Some have found their own reasons to decry the entire ritual. Tom Joyce weighs in on this at the Washington Examiner with an essay titled, “There’s no good reason for championship teams to visit the White House, no matter who the president is.”

The whole practice seems like it’s out of 12th-century England. The sitting president is a democratically elected official, not the king of the country. After teams win a sports championship, why is it that they “earn” an invite to meet the president? The president isn’t supposed to be a God-like figure; whoever is in the office is just the head of one of three branches of government. They are not a person worth worshiping or seeking approval from, even for those who agree with their policies. If they were, then people like Bill Clinton, John F. Kennedy, and Trump, who have engaged in extramarital affairs, probably wouldn’t be the men for the job…

The situation is also a lose-lose for the players. It puts them in an awkward spot of having to choose whether or not they want to go and answering questions about it, politicizing them when there is no reason to do so. Skip the White House visit and one side will complain. However, if one visits the White House and looks happy to be there the criticism and disappointment from left-wing fans will come. This happened to Houston Astros outfielder Josh Reddick earlier this year, who didn’t even tweet anything overtly political.

Joyce definitely has a point in terms of how the players can wind up paying a price despite not even being involved in the politics and some of these tweets show how Josh Reddick is a prime example.

But that’s really the entire point here. This wasn’t Reddick’s fault. It wasn’t Trump’s fault for letting him visit. It’s a poison which didn’t come from the White House or the professional sports leagues. It came from the internet and a handful of players who decided to start an infection which turned into an epidemic.

This is one of the sadder statements about 21st century America in recent memory. This is why we can’t have nice things. And it all started with Colin Kaepernick and the decision that somehow professional sports would benefit from an injection of politics. Does that really sound like a smart idea when you look at the situation from outside of the snowglobe? Injecting politics into anything anymore is probably a worse plan than shooting up some raw cobra venom.

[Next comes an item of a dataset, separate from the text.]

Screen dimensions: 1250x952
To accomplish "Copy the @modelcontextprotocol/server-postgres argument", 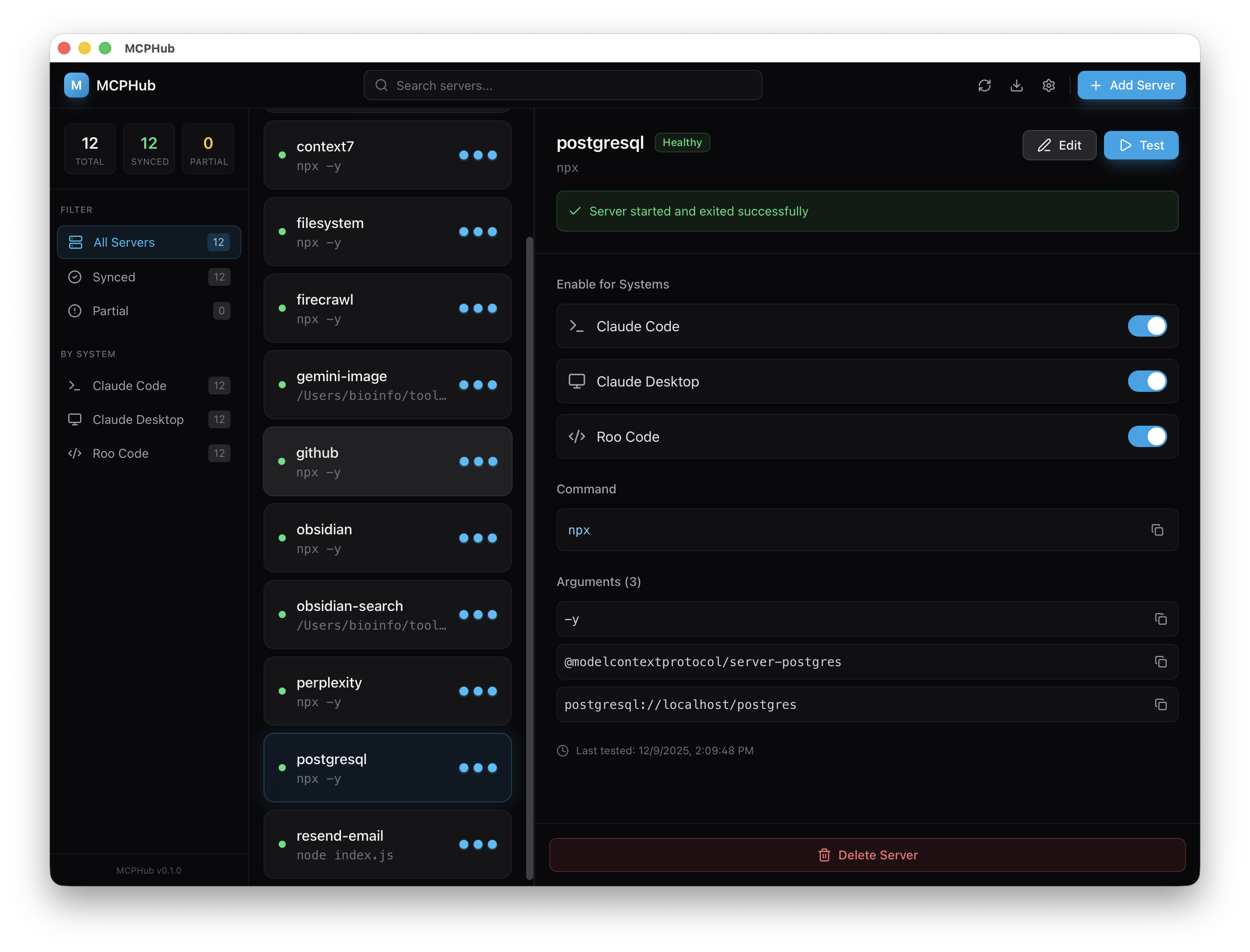I will tap(1161, 662).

Why did we have to drag sports into it? For me, it’s football, which I love dearly. I know many of you may prefer baseball, basketball, hockey or even soccer. (Though I still wonder about those of you in that last group. Soccer? Really?) But seriously… why couldn’t we have just this one thing? Just this one, pure, joyous thing where we could all pretend to shake our fists at each other in defense of our team while still quietly being happy for our friends who rooted for their hometown? Why did we have to let Political Twitter and Political Facebook and all the rest become the arbiter of whether or not this was a worthwhile entertainment endeavor?

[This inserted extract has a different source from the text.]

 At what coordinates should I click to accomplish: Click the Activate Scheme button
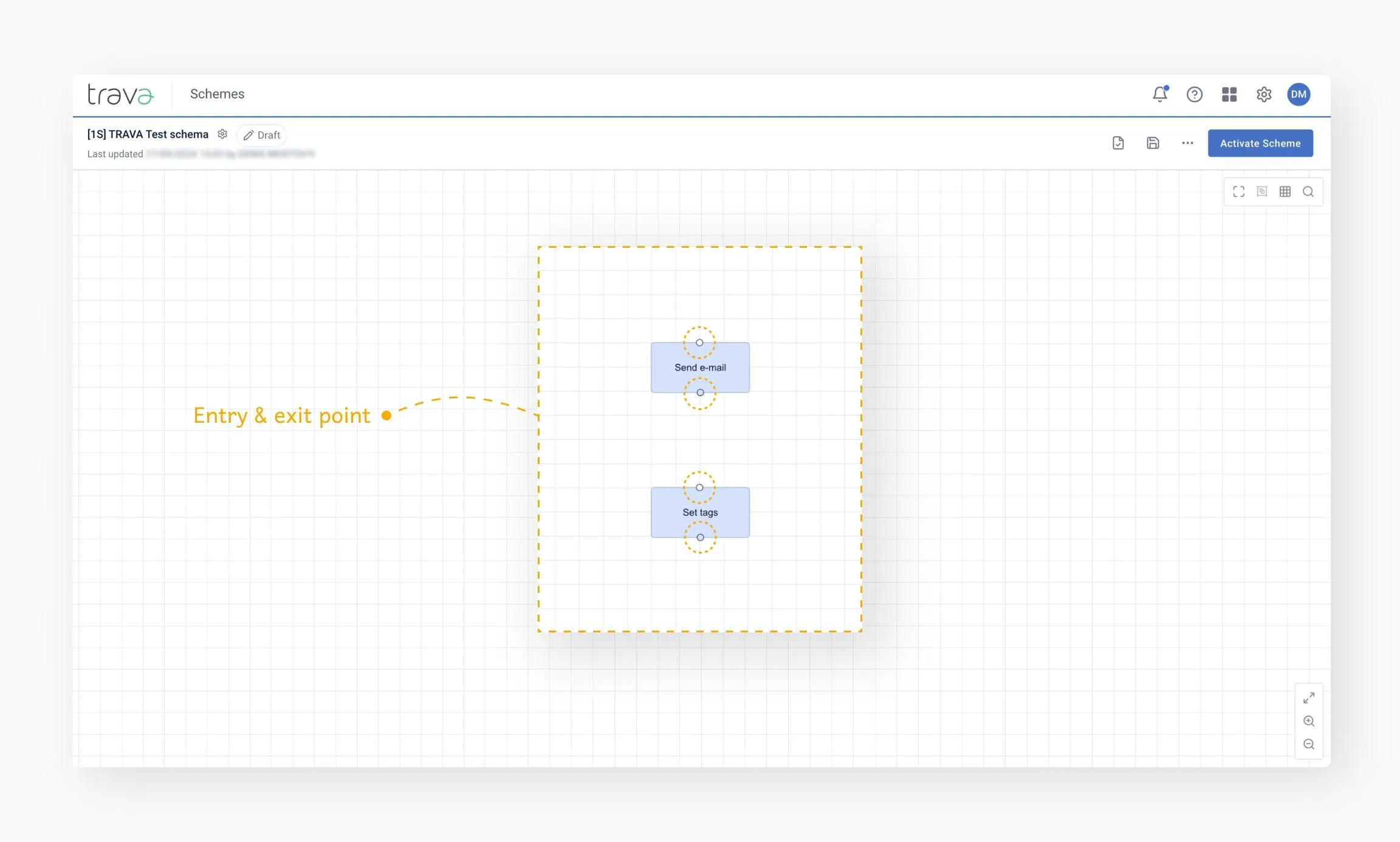(1260, 143)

Now the NFL’s ratings are tanking and they’ve wound up having to pass a new rule that’s only going to poke yet another stick in the hornets’ nest. We’re actually having a serious debate over whether or not the teams can be forced to take somebody they don’t think is a good fit because they might otherwise be deemed insensitive. And the league is debating all of this instead of that stupid decision to move the kickoff line forward to the point where almost nobody runs the ball back anymore.

It’s not even ten weeks until the preseason kicks off. I’ll be there once again watching my New York Jets and rooting for them as best I can. If some sort of miracle occurred and they won the Super Bowl it would have been nice to see them all go to the White House. But it’s not going to happen. Something has changed significantly for the worse. The game simply isn’t the same. It’s probably never going to be the same again. And it’s sad.